4. You say that being unique is an integral part of building a successful blog. How do you think new bloggers can stay unique despite the huge sea of blogs already out there?
Be yourself! I know that sounds woefully overly simplistic, but it’s so incredibly true. If you’re a 1930s wearing, cat loving crocheter who lives in a flat in London, bikes to work, has a huge postage stamp collection, and bakes a mean chocolate cake, let the world know! Embrace and share your talents, your wisdom, your passion, your experience, your dreams, and those things that bring you joy. Who cares if you’ve never seen another blog or blogger just like you! That’s a good thing, not a bad thing. Oscar Wilde famously said, “Be yourself; everyone else is already taken”, and that’s a philosophy that I live, and blog, by everyday.
Most people love to see happiness, genuineness, integrity, creativity and originality, all qualities that the vast majority of us already posses to some capacity. Lean on your strengths and your best assets as a interesting, beautiful human being and let your voice shine for all the world to see.
5. If you could give just 3 pieces of advice to new bloggers currently building their niche and following, what would they be?!
In addition to the points already covered above, I would tell new bloggers to brace and pace themselves, this isn’t the easiest of journeys, especially if you’re aim is to become a highly (or even relatively) successful blogger, and it’s easy to underestimate the amount of time, effort, and creativity needed to blog on a regular basis.
Learn from your mistakes, don’t be held back by them.
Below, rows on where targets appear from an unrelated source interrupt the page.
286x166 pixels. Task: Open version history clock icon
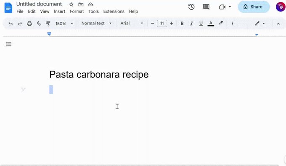click(x=191, y=7)
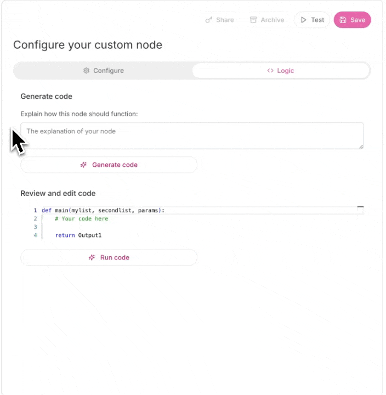The width and height of the screenshot is (386, 395).
Task: Run the Test button
Action: coord(312,20)
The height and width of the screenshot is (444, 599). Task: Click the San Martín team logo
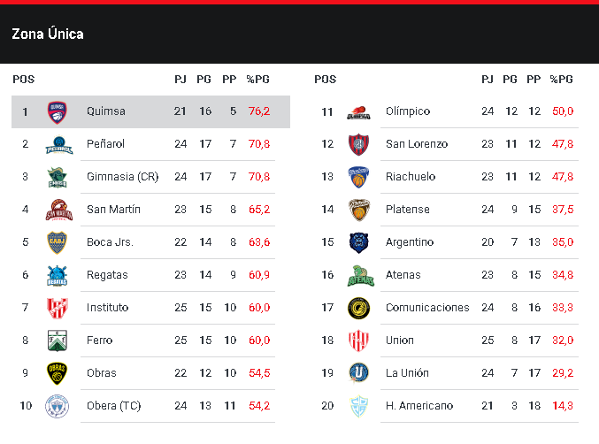[x=58, y=210]
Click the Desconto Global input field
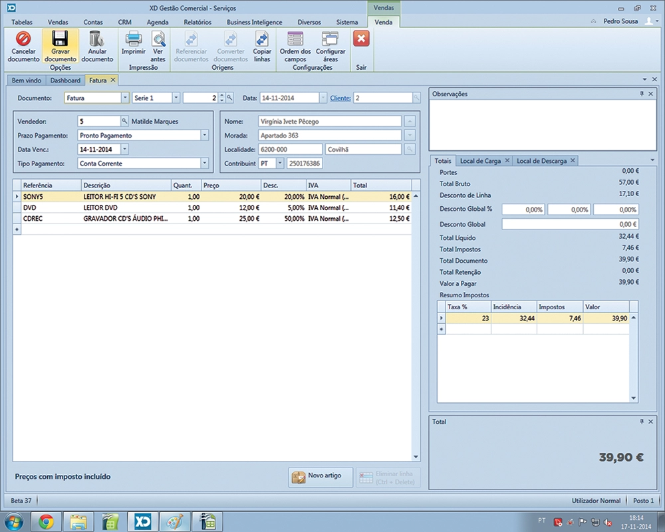This screenshot has height=532, width=665. [570, 225]
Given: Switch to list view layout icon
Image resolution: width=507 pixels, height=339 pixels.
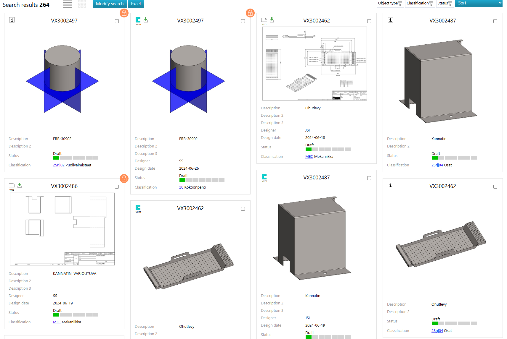Looking at the screenshot, I should [x=67, y=4].
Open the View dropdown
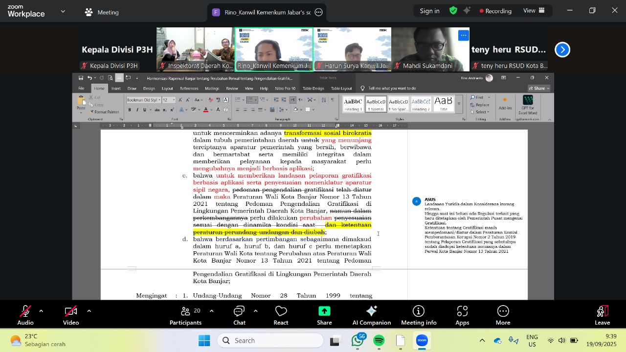 534,11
To err is to be human, and even the best and most successful bloggers all have things they probably wish they could have done differently (or not done at all) when they were starting out. It’s okay. Mistakes and regrets can help us grow and flourish, so extract the silver lining from each, dust yourself off, and remember that you get to start fresh again in the morning.
Follow the Golden Rule. In blogging, as in life, do unto others (in the blogging community) as you would have them do unto you. Remember that your time is no more important than anyone else’s, that kindness is always a mark of integrity, that helping someone out can do wonders for both parties involves, that like begets like, and that you reap the seeds that you sow.
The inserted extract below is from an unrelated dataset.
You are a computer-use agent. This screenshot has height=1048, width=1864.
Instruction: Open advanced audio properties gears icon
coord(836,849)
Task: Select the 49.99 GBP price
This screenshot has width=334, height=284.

6. And finally, who are your bloggers to watch?!
I was just thinking about this topic the other day. There’s a circle of probably about 500 to 1000 different blogs that I have some degree of contact with multiple times throughout a given year. I certainly don’t follow or comment on this many blogs regularly, but they’re part of my niche and/or related ones, and I’d know them to see them, so to speak. Of that number, I’d say I have more frequent contact with about 250, and very frequent contact with about 150, many of whom I follow by feed reader and regularly comment on their posts. These people inspire, teach, and bring me happiness with their sites day after day, year after year.
I love all of my favourite blogs for reasons that are both similar (we’re huge vintage, history, crafting, cooking and/or fashion fans) and unique, and count many of the people behind them as a personal (online) friends, which is something that can truly help you build and grow your blog and its flowing unto itself (as your friends may be more inclined to link to you, mention you on social media, ask you to guest post, etc).